Getting Personal with Aman Rajoria
Aman grew up in Agra, where the Taj Mahal is located, and later on studied for his BSc (Hons) in Mathematics at the Aligarh Muslim University in 1989-1992, before then completing his Master’s Degree in Finance in 1993-1995 at the same university, he has also acquired Certified Financial Planner certification.
He then moved into a career in banking and finance, after a successful stint at RR Financial Consultants Ltd, a large player in Merchant Banking then, where he was Heading Institutional Sales Function, before joining Standard Chartered in 2000, where he has built a highly successful career ever since.
As Head of the Standard Chartered’s Private Banking business in India since late 2018, he has helped build the AUM and AUC (assets under custody) and to diversify as well as expand the revenue streams and client base.

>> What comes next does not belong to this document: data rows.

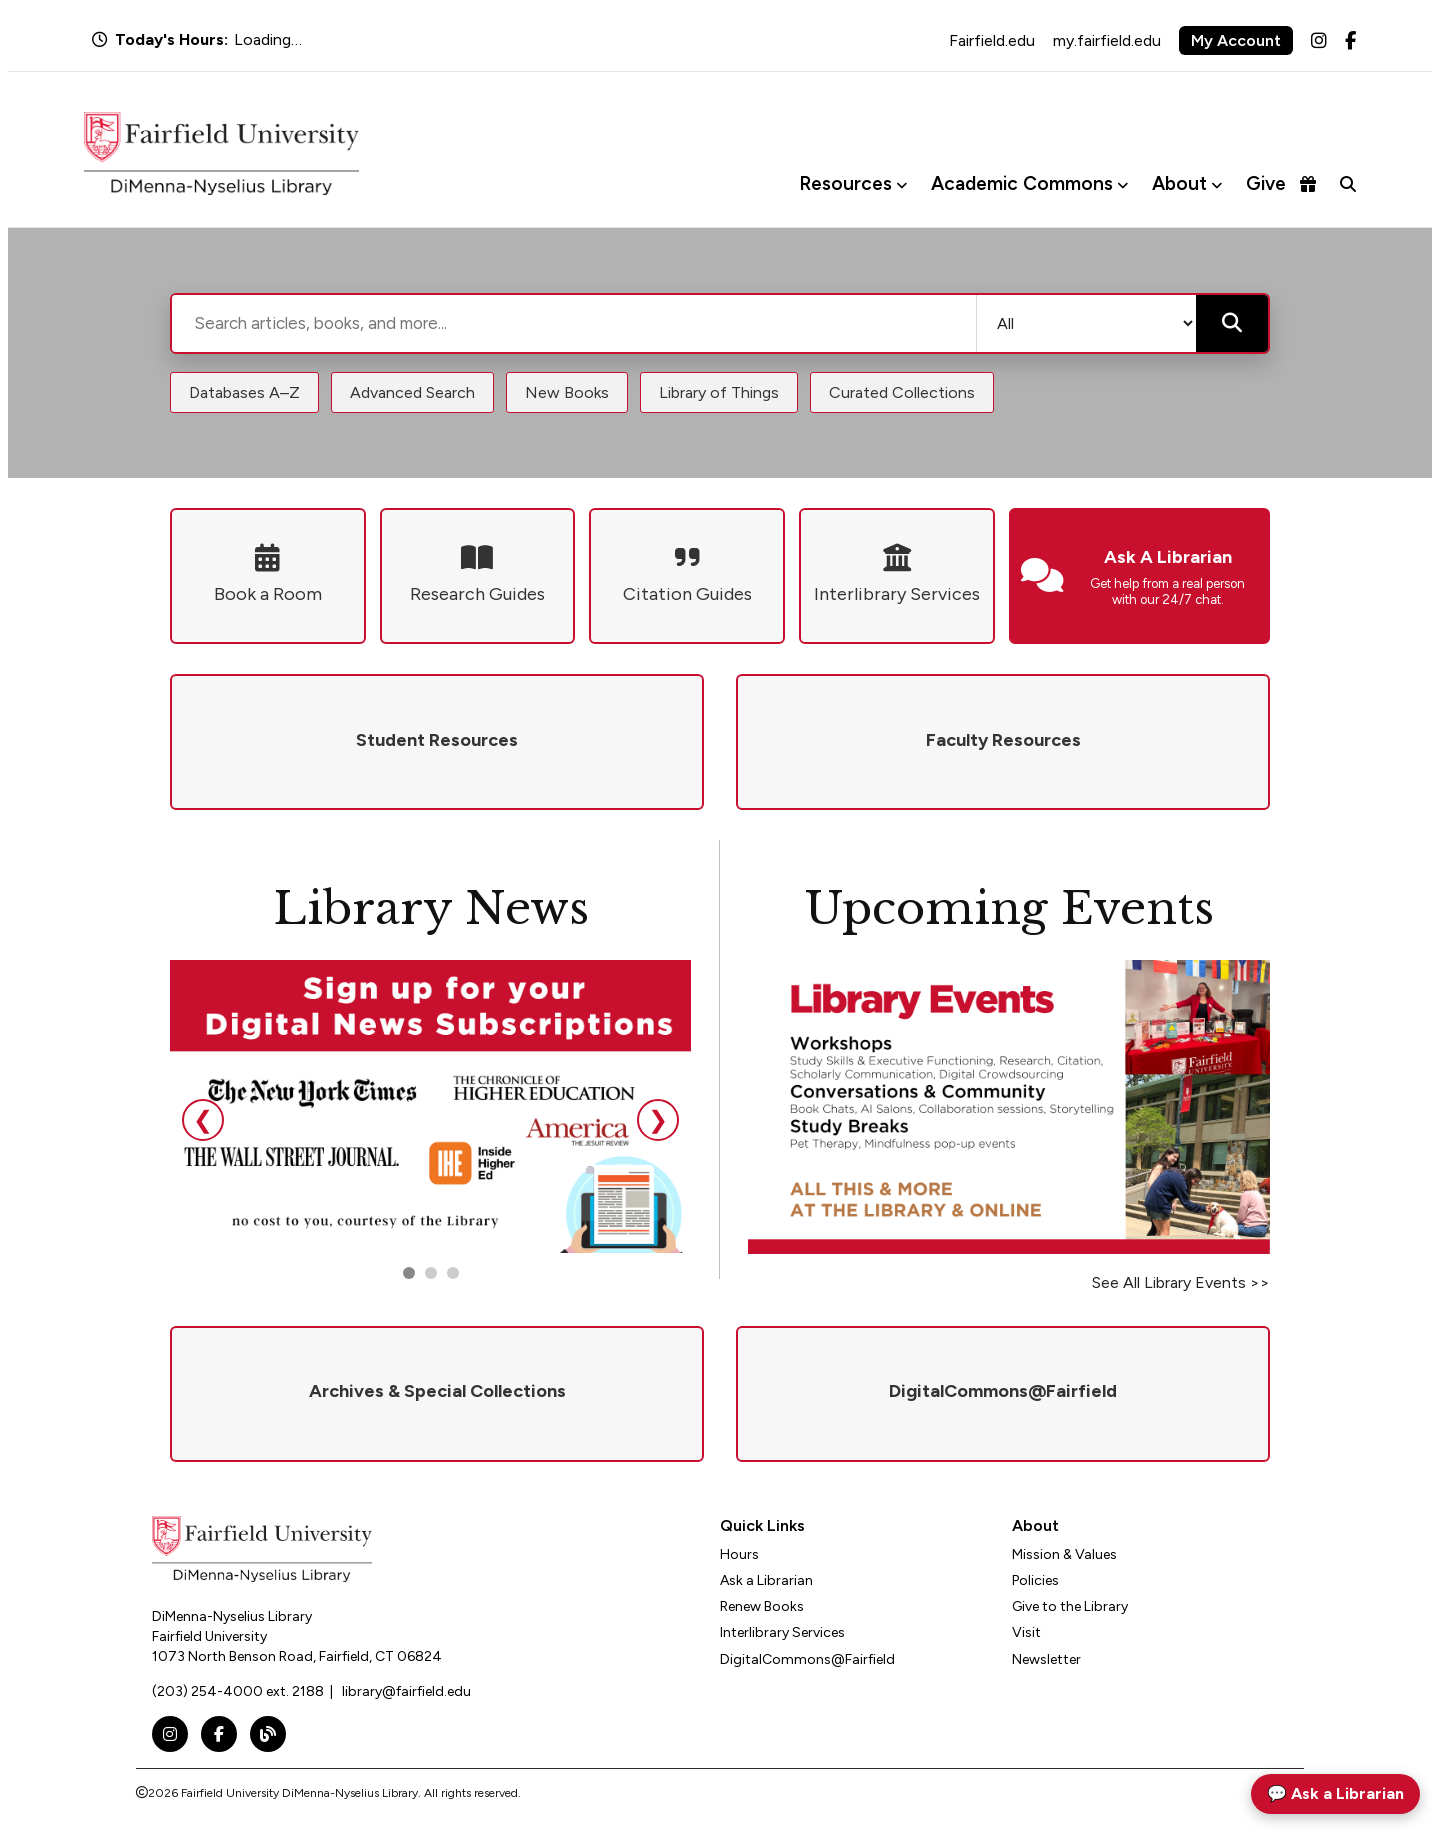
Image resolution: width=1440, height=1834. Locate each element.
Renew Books (762, 1606)
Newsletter (1046, 1659)
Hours (739, 1554)
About (1179, 183)
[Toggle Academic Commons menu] (1122, 184)
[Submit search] (1232, 323)
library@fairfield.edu (406, 1691)
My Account (1236, 40)
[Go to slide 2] (431, 1273)
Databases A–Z (244, 392)
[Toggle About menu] (1216, 184)
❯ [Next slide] (658, 1119)
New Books (567, 392)
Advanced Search (412, 392)
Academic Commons (1022, 183)
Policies (1035, 1580)
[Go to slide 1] (409, 1273)
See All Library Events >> (1181, 1282)
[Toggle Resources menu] (901, 184)
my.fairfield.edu (1107, 40)
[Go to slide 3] (453, 1273)
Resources (845, 183)
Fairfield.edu (992, 40)
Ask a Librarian (766, 1580)
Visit (1026, 1632)
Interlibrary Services (782, 1632)
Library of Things (719, 392)
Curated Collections (902, 392)
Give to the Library (1070, 1606)
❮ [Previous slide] (203, 1119)
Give (1281, 183)
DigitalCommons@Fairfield (807, 1659)
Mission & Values (1064, 1554)
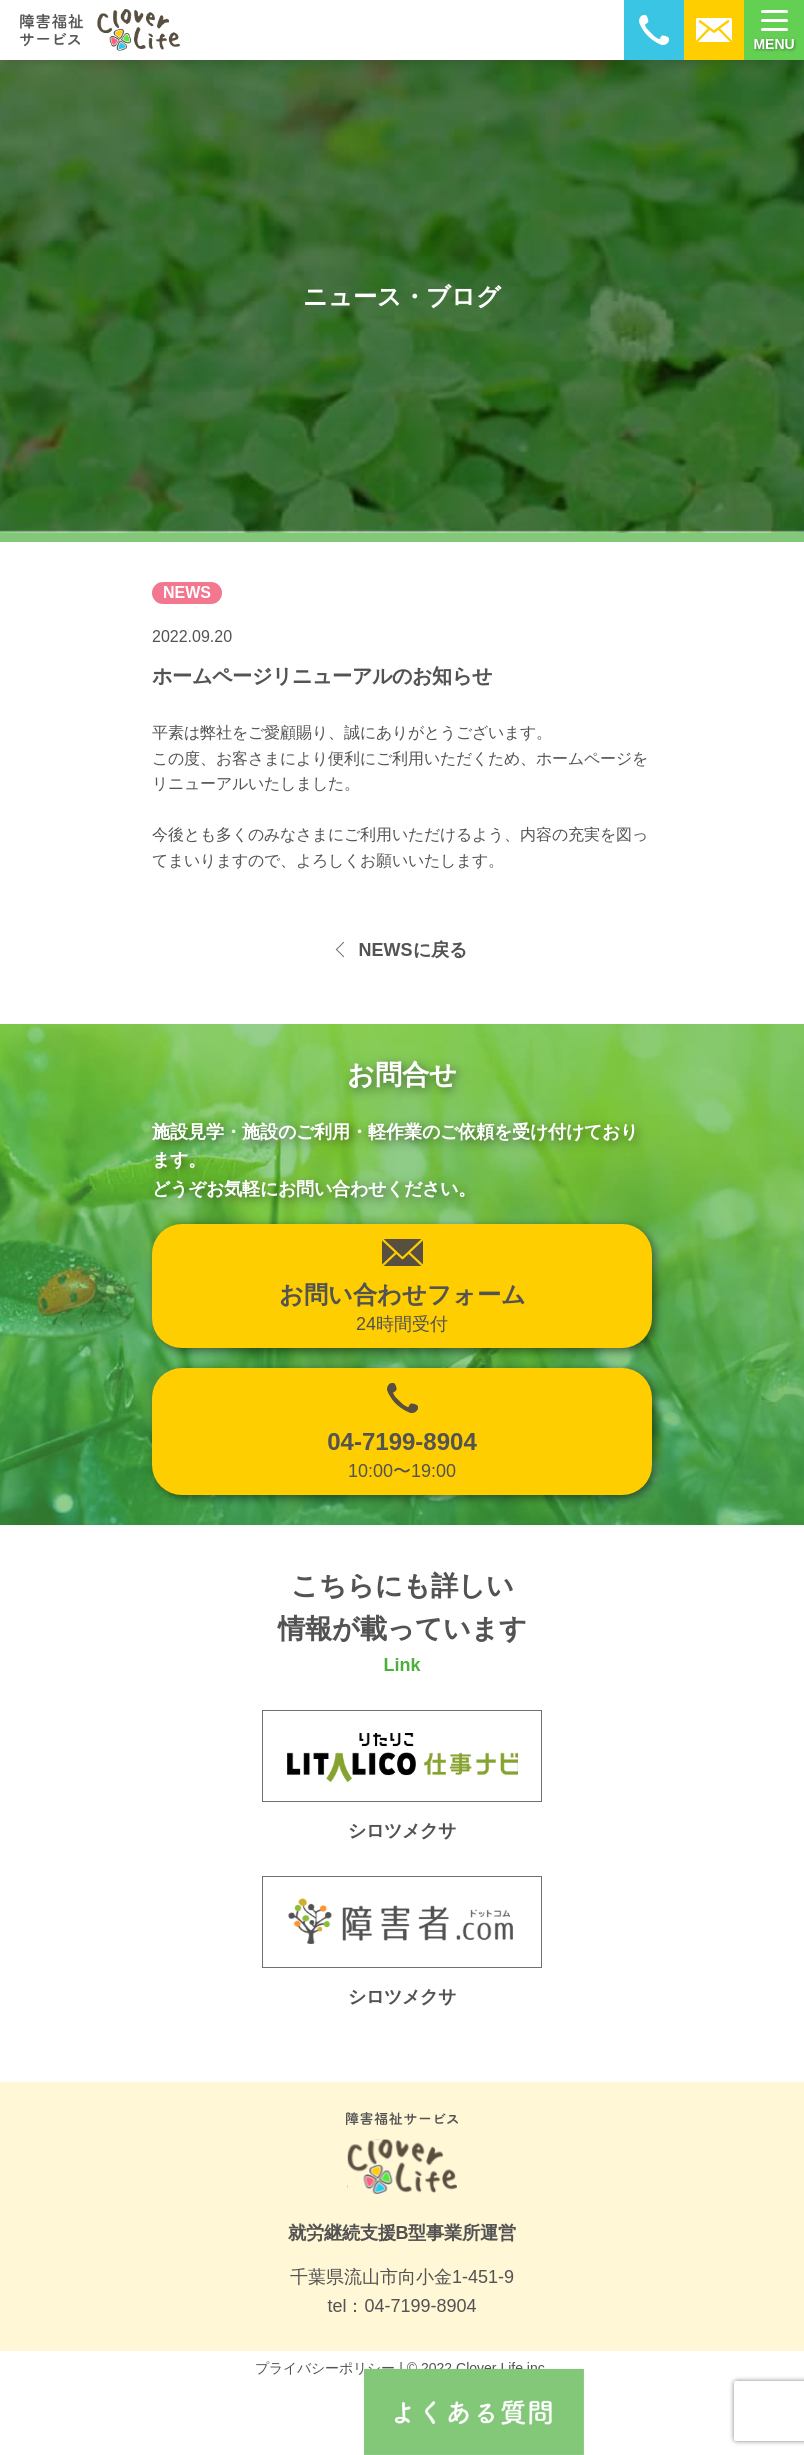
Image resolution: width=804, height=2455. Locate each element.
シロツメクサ (402, 1997)
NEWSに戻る (413, 950)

“I have been able to leverage the great diversity of experience I have garnered across so many facets of wealth management, financial institutions business and retail banking over more than two decades with the bank, and that has stood me in good stead to take the reins of the private bank in the past two and a half years,” he comments.
Married with two sons of 24 and 17, spare time is often spent keeping fit by running, a self-declared passion of his. “I have run eight half marathons, events up to last year,” he reports. “And I love cricket and have played for the bank, which has always had a good team. And when not playing, I do of course love watching the game, we have a very good national team right now.”
And the family has a small farm about 90 kilometres from Mumbai, where he and his wife try to visit once a month, although these days the two boys stay in Mumbai, as the rural location is starved of good internet connections. “It is a hobby of ours, and we really enjoy visiting the plantations,” he reports. “We have 105 mango trees right now; it is fun and a great relaxation to be out there in the nature and growing things.”
Aman has also been a keen helper and supporter for the bank’s Covid-19 response team as well, offering his time and energy to the cause of helping in a host of areas. “I like to grow, I like to nurture, and I feel that I can offer help when needed,” he says. “These are difficult times for so many people, and anything we can do to help out, we do.”